The First Days

We spend years considering if adoption is for us. We worry about our homestudy. We read articles and books about adopted children. We debate what color the child’s room should be.

And then they get home….

Most of us feel well-prepared. But, often within days of getting home, our children become uncontrollable, defiant, over-stimulated, and defiant. Some parents refer to this phase as the “adjustment period.” Some call it hell.

Hitting, kicking, throwing things, spitting, breaking things, and screaming are not unusual. Certainly, not every child goes through this, but many do.

The causes may include over-stimulation, inability to communicate well, general frustration, not knowing how to live in a family, and testing parental commitment.

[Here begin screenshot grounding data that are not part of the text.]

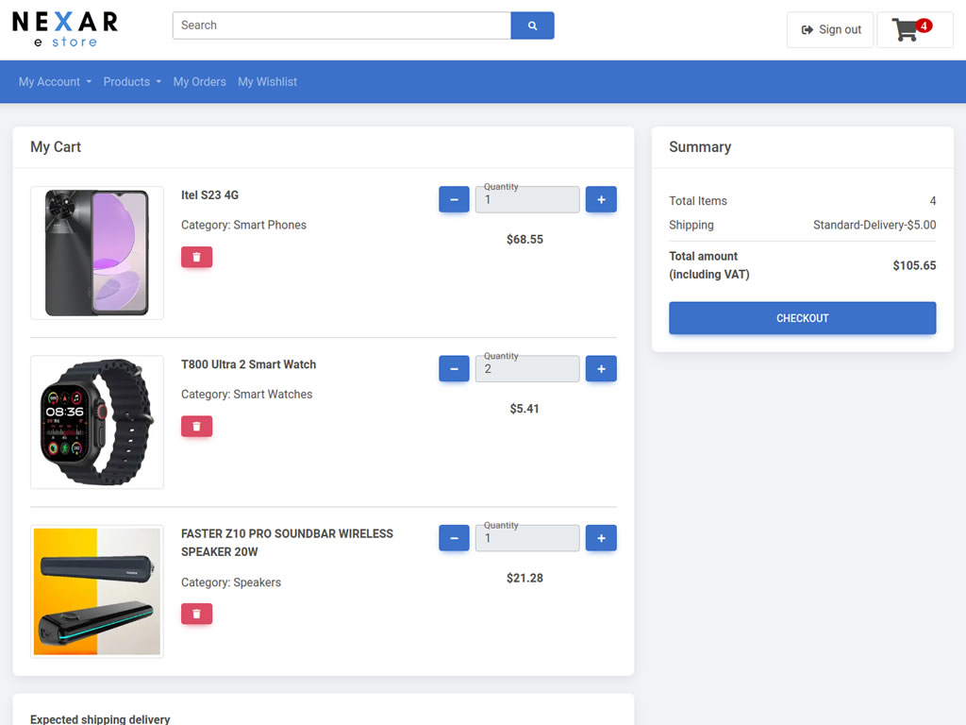Add one more soundbar speaker
Image resolution: width=966 pixels, height=725 pixels.
pyautogui.click(x=601, y=538)
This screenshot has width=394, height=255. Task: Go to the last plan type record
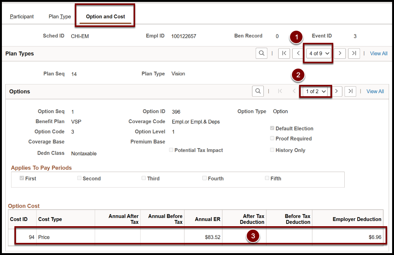[354, 53]
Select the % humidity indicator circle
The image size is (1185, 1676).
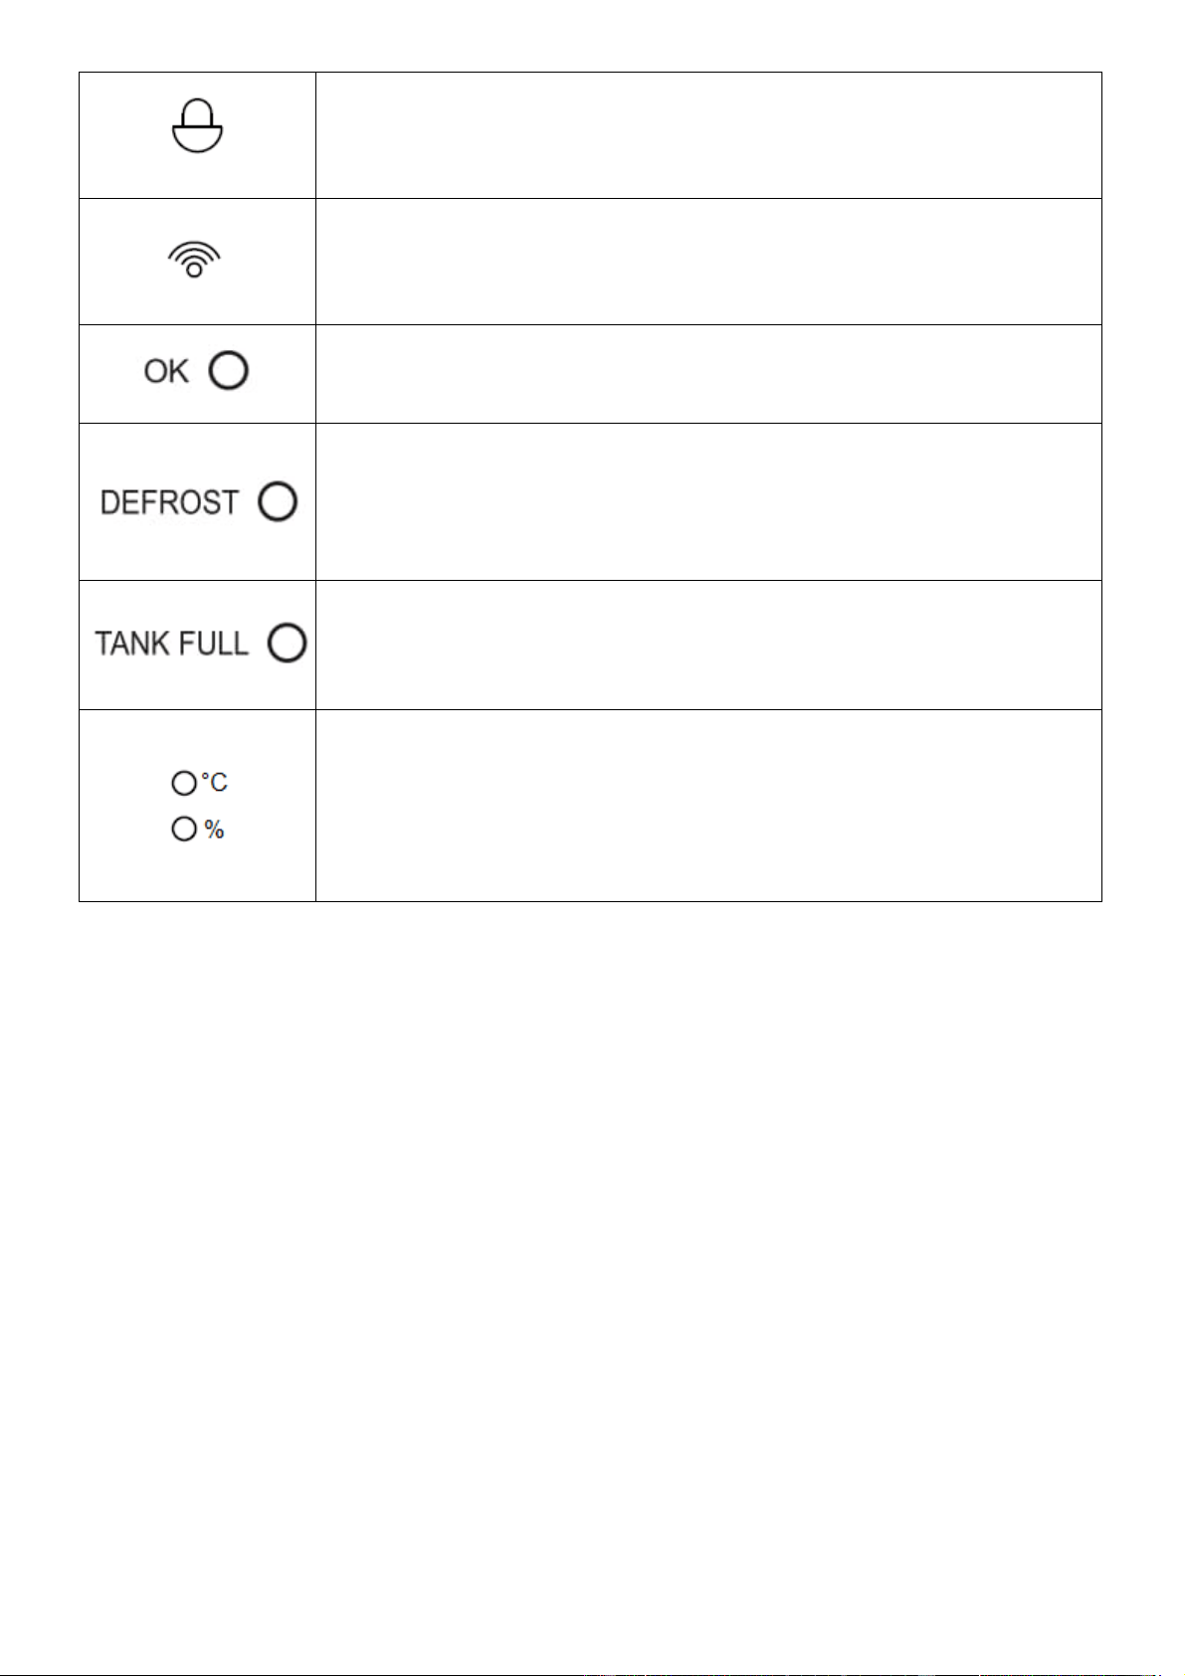(x=184, y=829)
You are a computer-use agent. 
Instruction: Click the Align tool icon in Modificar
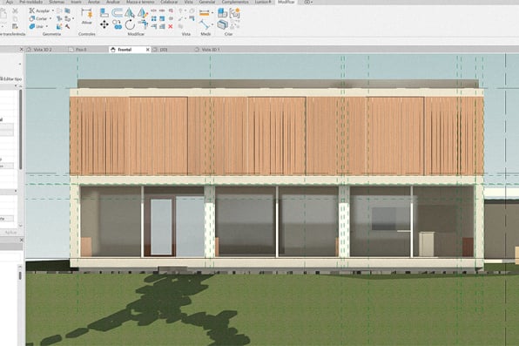click(x=104, y=13)
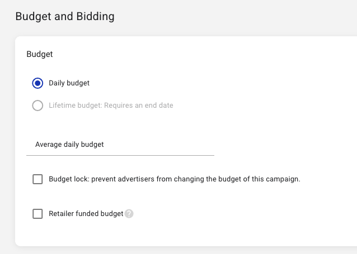Screen dimensions: 357x254
Task: Click the empty square left of Retailer funded
Action: [x=37, y=214]
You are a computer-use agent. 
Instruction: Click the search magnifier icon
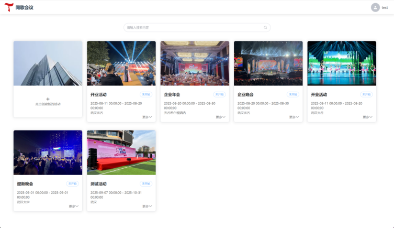pyautogui.click(x=265, y=27)
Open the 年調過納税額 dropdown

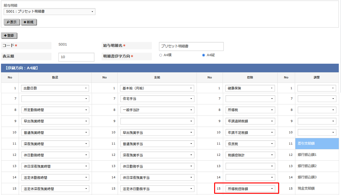point(250,121)
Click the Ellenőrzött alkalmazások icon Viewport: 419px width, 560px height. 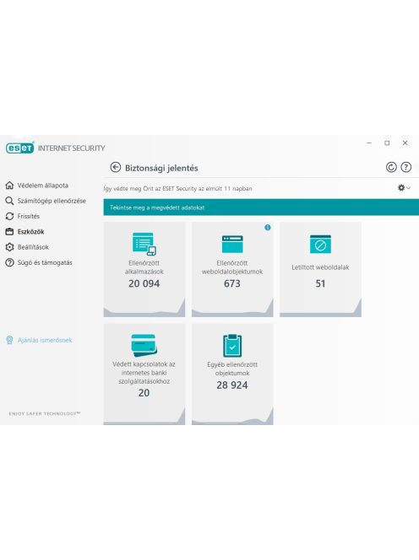pos(144,244)
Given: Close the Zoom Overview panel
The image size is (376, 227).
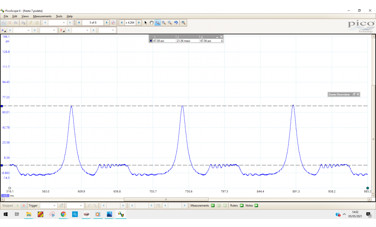Looking at the screenshot, I should point(358,94).
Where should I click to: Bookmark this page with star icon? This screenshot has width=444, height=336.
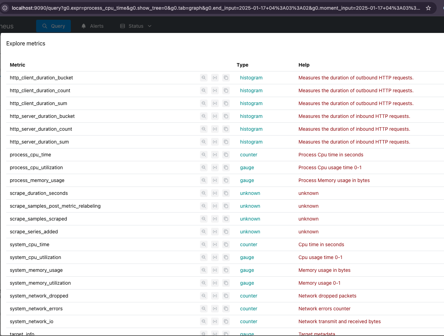click(428, 8)
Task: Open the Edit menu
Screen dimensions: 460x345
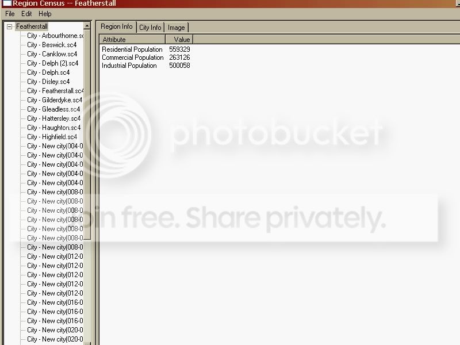Action: coord(26,14)
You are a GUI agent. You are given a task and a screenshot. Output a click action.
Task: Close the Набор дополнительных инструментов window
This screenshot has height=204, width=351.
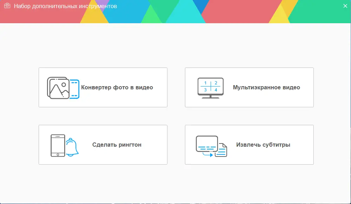[345, 5]
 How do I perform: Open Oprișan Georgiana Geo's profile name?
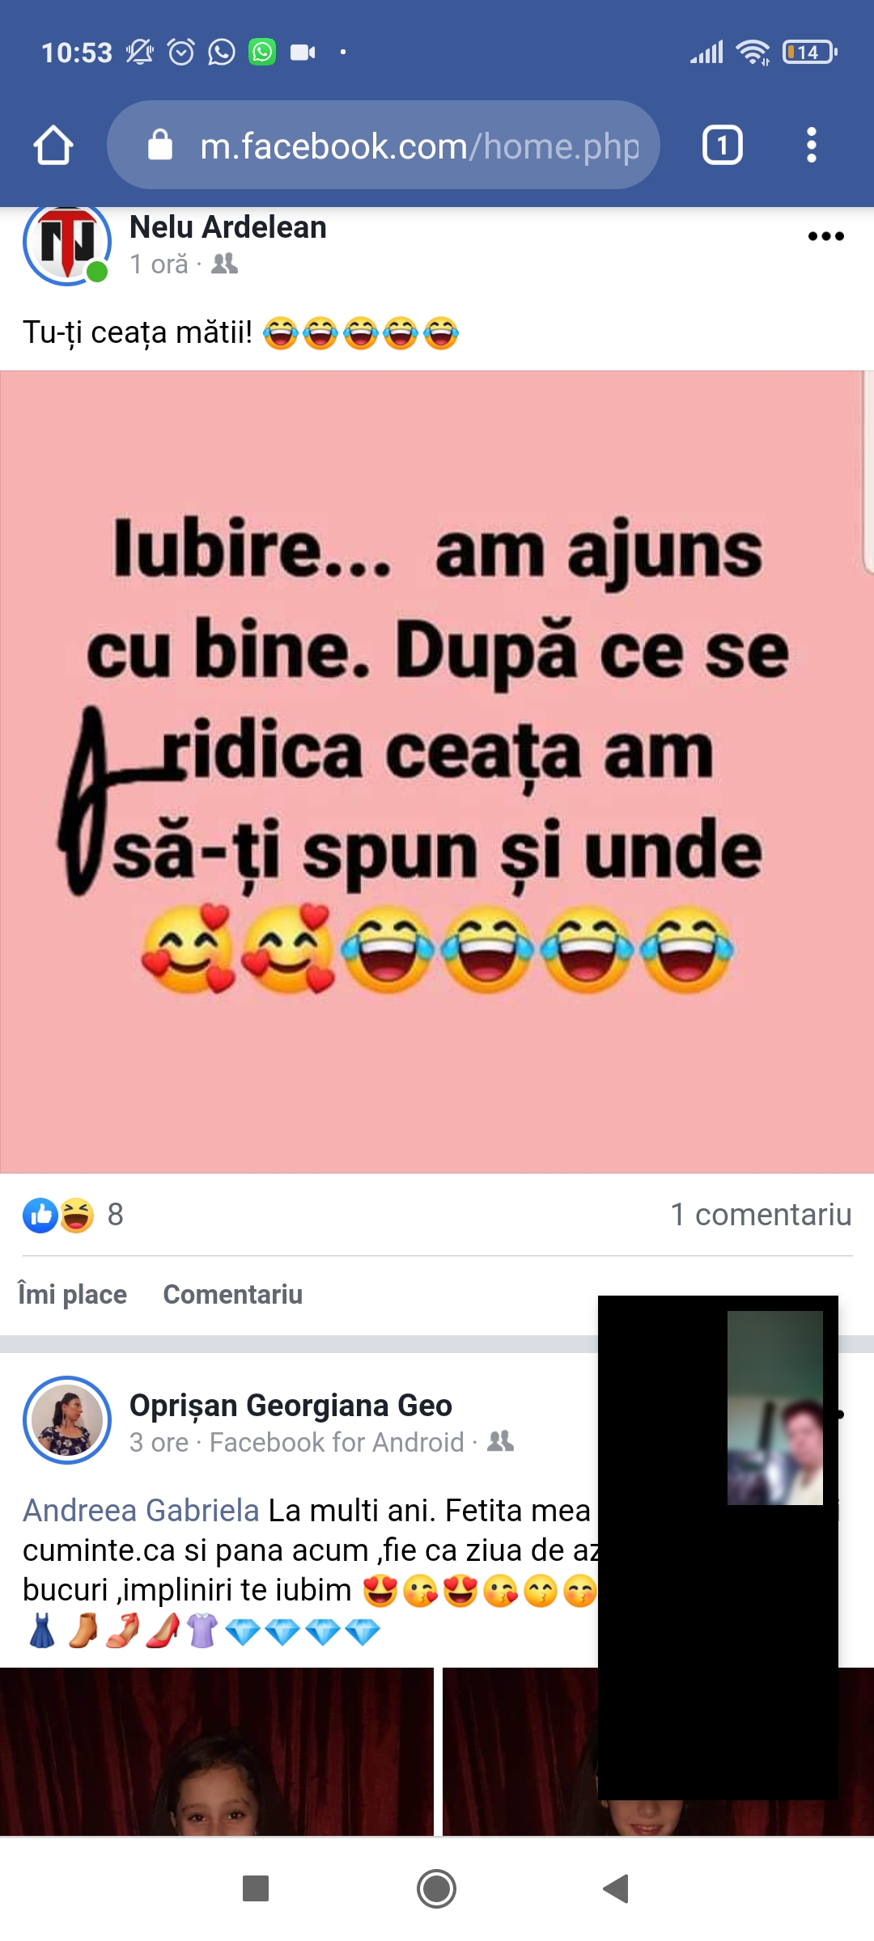(x=291, y=1406)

The strategies described here are suggestions for transforming your hell into a livable, functioning, contented family.

Reduce stimulation
Your child may seem so curious. You may not realize at first that some of the horrible behavior might be stimulated by sensory overload.

You’ll be excited to introduce your child to friends and family, take them to synagogue or church, show them the local playground, visit neighbors, and teach them to roller-blade. Don’t do it all right away!

Routine
With as many things as possible, maintain schedules and routines.

Children develop a sense of comfort from routine. and regularity. Eat meals at the same time every day, develop a repetitive morning routine, start every meal with the same grace, have pizza every Friday night.

House rules
Create “house rules based on the worst infractions. Things like, “No hitting. No biting. No kicking. No spitting. No yelling.” According to the age of your child, you might write these out, draw pictures next to them, pantomime each one, and post the list on the refrigerator. The consequence, also clearly explained, might be instant timeout—no warning. It may take your child a long time to realize that you mean it, that you mean it every time, and that you will always enforce the timeout.

Teach self control
Teach your child alternatives to the physical fury. During calm times, review running up and down the stairs, pounding the bed, screaming into a pillow, deep breathing, taking a bath. Discuss the signals that your child’s body gives when they start to get angry and how to do one of these alternative actions instead of breaking a house rule. Play with stuffed animals and practice these approaches.

Teach emotions
Create a sheet with words and faces of all ranges of emotions—mad, sad, frustrated, annoyed, happy, worried, surprised—and act them all out. Make faces at each other and guess the emotion. Talk about your own emotions—”Today I got so frustrated when the car wouldn’t start, then I laughed at myself and called the tow truck.” “I was so worried…. I got so mad…” Let your child know that everyone has multiple emotions.

Have fun
Through all of your difficult times, try to be silly and have fun. Dance together to the Beatles. Roughhouse. Play hide and seek. Roller blade. Eat meals backwards—desert first.

Therapist
If you need help, get it. It will give your child another outlet for discussing her feelings. It will also give you positive re-enforcement and general parenting tips.

Get away
Emotionally, you may be empty. Slogging through this can be very, very grueling. For occasional evening get-aways, use drop-in child care (if you live in a large city) or Parent’s Night Out at the YMCA. Or leave your child with a babysitter and go down the road to the nearest hotel. That one-night break may sustain you for weeks.

Through it all, be sure to keep a journal. When you’re feeling overwhelmed, look back and realize that there has been progress. This may be one of the most challenging phases of your years of parenting. But you will survive, just as many other adoptive parents have. One day, you will realize that your child is agreeable, cooperative, plays well by herself, and is fun to be with!